● Texto proporcionado:
Martes 4º de Cuaresma
(Ez 47, 1-9.12; Jn 5,
1 –3. 5 – 16)
Queridos hermanos:
La palabra de hoy, en este itinerario cuaresmal, nos presenta el agua, figura del bautismo que purifica y salva perdonando los pecados, y el día del sábado como tiempo propicio para la acción ininterrumpida de la misericordia divina.
El hombre enfermo
de la piscina, hace presente a la generación incrédula y pecadora del desierto,
y como ella, ha pasado treinta y ocho años esperando ser purificado. El mismo
tiempo tuvo que esperar Israel, en el desierto, desde Cades Barnea, hasta completar
su purificación pasando por las aguas del torrente Zéred (cf. Dt 2, 14), una
vez extinguida la generación incrédula al Señor. San Agustín dice que si 40 es
signo de curación, de plenitud, el 38, siendo incompleto, lo es de la
enfermedad en vías de curación. En definitiva, indica la necesidad de
purificación, y por tanto, de la salvación que trae Cristo.
La misericordia y
el poder del Señor, han hecho reconocer al paralítico la autoridad de Cristo para
mandarle arrastrar la camilla en sábado, y esa misma autoridad le debe servir
para creer y dejar de pecar en obediencia a su potente salvador, que le ha liberado
gratuitamente de un gran mal, por puro amor, previniéndole de un mal, peor que
treinta y ocho años de parálisis, como consecuencia del pecado, tal como
experimentó la generación incrédula en el desierto, viéndose privada de entrar
en la Tierra Prometida. No será ya el agua sino la fe en Cristo la que con la
curación le alcanzará la salvación.

● Ejercicios propuestos:
• a. Traduce al inglés esta oración de la homilía cuaresmal: "San Agustín dice que si 40 es signo de curación, de plenitud, el 38, siendo incompleto, lo es de la enfermedad en vías de curación."
• b. Reproduce sin cambios el fragmento de la homilía cuaresmal que va desde "El hombre enfermo" hasta "que trae Cristo.", ambos incluidos.
• c. Prosigue la homilía cuaresmal sobre el paralítico de la piscina, empezando después de su última oración.

● Datos proporcionados:

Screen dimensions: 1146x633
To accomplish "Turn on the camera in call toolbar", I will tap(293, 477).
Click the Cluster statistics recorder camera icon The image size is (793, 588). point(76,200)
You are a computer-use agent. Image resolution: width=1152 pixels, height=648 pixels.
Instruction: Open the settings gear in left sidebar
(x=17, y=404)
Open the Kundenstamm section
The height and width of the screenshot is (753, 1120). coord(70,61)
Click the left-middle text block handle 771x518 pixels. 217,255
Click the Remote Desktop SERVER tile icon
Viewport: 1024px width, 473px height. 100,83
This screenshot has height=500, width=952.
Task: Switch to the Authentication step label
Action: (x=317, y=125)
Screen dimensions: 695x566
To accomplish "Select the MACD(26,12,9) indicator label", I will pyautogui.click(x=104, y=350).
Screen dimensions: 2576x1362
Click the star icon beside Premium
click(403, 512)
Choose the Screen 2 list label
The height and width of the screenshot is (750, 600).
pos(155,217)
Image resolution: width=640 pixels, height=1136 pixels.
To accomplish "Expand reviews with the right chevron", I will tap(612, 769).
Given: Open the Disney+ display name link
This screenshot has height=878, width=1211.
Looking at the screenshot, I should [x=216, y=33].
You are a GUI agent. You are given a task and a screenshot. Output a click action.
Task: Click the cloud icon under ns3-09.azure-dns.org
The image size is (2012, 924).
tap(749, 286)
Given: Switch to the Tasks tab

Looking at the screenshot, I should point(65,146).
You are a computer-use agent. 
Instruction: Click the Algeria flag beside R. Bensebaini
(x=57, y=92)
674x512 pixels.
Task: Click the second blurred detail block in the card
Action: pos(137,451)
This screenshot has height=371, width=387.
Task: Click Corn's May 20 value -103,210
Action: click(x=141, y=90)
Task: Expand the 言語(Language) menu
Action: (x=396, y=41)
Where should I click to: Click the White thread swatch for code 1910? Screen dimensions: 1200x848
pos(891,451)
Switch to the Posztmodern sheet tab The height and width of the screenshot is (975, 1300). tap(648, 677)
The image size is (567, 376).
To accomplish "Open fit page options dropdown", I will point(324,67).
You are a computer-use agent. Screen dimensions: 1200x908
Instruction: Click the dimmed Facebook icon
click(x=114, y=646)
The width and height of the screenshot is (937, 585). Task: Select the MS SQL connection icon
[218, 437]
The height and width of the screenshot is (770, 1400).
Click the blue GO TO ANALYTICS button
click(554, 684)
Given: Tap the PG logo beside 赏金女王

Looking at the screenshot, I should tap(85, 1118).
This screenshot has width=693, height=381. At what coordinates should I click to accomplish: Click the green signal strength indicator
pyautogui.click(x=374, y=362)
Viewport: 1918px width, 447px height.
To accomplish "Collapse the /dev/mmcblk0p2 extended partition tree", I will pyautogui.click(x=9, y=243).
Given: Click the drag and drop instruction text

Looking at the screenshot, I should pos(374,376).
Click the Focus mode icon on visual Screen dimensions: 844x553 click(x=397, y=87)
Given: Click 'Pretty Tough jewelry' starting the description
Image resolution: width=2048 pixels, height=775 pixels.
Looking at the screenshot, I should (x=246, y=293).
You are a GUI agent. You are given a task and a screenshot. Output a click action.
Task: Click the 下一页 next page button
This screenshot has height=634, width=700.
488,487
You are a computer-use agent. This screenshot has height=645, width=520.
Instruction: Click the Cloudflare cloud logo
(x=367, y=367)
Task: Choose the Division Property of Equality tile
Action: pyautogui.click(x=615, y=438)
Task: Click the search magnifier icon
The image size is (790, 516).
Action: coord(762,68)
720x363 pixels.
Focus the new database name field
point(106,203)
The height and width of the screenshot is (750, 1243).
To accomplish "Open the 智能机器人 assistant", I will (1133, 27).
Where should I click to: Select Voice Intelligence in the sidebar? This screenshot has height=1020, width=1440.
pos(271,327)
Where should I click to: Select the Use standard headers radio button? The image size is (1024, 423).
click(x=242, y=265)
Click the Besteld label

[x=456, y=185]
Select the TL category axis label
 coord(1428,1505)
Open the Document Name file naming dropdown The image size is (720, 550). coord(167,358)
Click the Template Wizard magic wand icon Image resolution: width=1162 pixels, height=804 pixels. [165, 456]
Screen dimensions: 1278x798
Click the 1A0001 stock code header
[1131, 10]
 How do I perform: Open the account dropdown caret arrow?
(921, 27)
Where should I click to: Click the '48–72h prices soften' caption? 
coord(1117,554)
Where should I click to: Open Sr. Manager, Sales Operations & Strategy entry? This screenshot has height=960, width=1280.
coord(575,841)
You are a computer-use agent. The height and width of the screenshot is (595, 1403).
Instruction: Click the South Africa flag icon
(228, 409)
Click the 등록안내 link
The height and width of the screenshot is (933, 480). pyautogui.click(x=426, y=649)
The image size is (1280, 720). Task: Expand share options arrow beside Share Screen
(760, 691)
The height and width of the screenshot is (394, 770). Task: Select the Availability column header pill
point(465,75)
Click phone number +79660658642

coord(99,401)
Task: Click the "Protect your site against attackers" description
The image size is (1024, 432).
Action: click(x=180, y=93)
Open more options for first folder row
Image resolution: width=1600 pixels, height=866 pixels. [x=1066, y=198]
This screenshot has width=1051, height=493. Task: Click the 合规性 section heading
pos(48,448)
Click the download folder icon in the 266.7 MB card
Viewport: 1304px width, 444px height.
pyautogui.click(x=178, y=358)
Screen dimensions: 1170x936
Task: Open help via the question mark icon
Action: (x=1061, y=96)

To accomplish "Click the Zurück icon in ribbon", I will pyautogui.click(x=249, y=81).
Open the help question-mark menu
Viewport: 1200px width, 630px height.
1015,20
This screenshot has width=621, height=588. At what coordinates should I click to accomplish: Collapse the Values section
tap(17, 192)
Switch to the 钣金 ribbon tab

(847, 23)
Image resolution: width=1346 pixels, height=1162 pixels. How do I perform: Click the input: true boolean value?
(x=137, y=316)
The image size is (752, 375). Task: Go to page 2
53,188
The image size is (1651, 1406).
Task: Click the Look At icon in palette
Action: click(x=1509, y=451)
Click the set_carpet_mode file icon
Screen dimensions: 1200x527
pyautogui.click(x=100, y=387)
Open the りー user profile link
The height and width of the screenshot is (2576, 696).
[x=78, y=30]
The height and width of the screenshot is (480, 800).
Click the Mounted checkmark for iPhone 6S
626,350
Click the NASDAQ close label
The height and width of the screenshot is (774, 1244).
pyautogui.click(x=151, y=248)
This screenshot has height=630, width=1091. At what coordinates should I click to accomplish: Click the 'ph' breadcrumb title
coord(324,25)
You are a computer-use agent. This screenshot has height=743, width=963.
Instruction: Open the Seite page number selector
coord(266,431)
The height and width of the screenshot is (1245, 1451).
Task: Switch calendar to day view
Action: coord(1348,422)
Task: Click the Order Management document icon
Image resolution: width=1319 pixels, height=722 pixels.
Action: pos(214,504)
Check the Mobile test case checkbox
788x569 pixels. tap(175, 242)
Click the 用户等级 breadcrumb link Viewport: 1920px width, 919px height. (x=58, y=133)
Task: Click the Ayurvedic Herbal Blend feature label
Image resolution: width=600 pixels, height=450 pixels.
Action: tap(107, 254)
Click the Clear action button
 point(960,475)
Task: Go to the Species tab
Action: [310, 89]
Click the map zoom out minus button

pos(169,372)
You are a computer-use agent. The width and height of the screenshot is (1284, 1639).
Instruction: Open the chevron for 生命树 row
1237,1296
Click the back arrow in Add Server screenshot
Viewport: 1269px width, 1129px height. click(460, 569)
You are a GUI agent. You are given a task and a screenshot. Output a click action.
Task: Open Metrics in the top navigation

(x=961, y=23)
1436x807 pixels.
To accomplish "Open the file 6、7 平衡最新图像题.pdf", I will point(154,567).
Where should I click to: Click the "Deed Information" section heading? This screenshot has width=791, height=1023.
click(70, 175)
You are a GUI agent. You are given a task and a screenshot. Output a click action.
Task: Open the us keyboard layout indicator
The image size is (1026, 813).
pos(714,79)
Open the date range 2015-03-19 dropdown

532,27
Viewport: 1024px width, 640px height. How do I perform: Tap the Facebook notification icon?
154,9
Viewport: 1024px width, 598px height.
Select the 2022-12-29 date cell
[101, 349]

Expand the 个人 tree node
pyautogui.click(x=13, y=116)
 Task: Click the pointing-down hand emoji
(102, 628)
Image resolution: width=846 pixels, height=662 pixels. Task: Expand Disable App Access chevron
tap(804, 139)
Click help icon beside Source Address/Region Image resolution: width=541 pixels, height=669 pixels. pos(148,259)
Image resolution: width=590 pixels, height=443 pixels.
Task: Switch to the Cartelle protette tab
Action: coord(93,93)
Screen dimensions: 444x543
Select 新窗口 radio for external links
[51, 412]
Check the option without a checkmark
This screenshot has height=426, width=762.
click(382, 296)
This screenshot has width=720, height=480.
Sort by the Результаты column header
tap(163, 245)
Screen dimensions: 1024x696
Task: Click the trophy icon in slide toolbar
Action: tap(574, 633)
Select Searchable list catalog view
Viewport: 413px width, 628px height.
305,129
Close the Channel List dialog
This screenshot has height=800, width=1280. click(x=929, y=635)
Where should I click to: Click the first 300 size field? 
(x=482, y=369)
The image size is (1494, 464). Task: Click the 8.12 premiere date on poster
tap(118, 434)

● Respuestas dadas:
• a. Saint Augustine says that if 40 is a sign of healing, of fullness, 38, being incomplete, is a sign of illness on the way to healing.

• b.
El hombre enfermo
de la piscina, hace presente a la generación incrédula y pecadora del desierto,
y como ella, ha pasado treinta y ocho años esperando ser purificado. El mismo
tiempo tuvo que esperar Israel, en el desierto, desde Cades Barnea, hasta completar
su purificación pasando por las aguas del torrente Zéred (cf. Dt 2, 14), una
vez extinguida la generación incrédula al Señor. San Agustín dice que si 40 es
signo de curación, de plenitud, el 38, siendo incompleto, lo es de la
enfermedad en vías de curación. En definitiva, indica la necesidad de
purificación, y por tanto, de la salvación que trae Cristo.

• c.
Jesús, curando en
sábado, está en sintonía con el espíritu del sábado, que Dios ha hecho para la
salud del hombre, y no para su propia complacencia. Está en el espíritu del
sábado, el alegrarse por la salvación de Dios. La transgresión del sábado, en
cambio, está en buscar provecho en la acción del hombre sin confiar en Dios. La
falta de profundidad en el juicio sobre el sábado esconde en el fondo, un
juicio a Dios, que con el precepto buscaría sólo la sumisión del hombre y no su
bien, al acercar su corazón a él. En cambio la libertad frente al precepto,
está motivada por el “conocimiento” de Dios, que es amor siempre y sin segundas
intenciones: “Misericordia quiero y no
sacrificios, conocimiento de Dios, más que holocaustos”. “Ama, y haz lo que
quieras”, como decía San Agustín parafraseando a Tácito. En sábado, la
actividad del amor, como la del gobierno del universo, no se interrumpe ni en
el Padre ni en el Hijo: “Mi Padre trabaja
siempre y yo también trabajo”.
El legalismo
encierra siempre una falsa concepción de Dios, que puede llegar a ser idolatría
y hasta mala fe.
Que la Eucaristía
nos introduzca y nos haga madurar constantemente en el amor del Señor, y nos
permita así, profundizar en el discernimiento.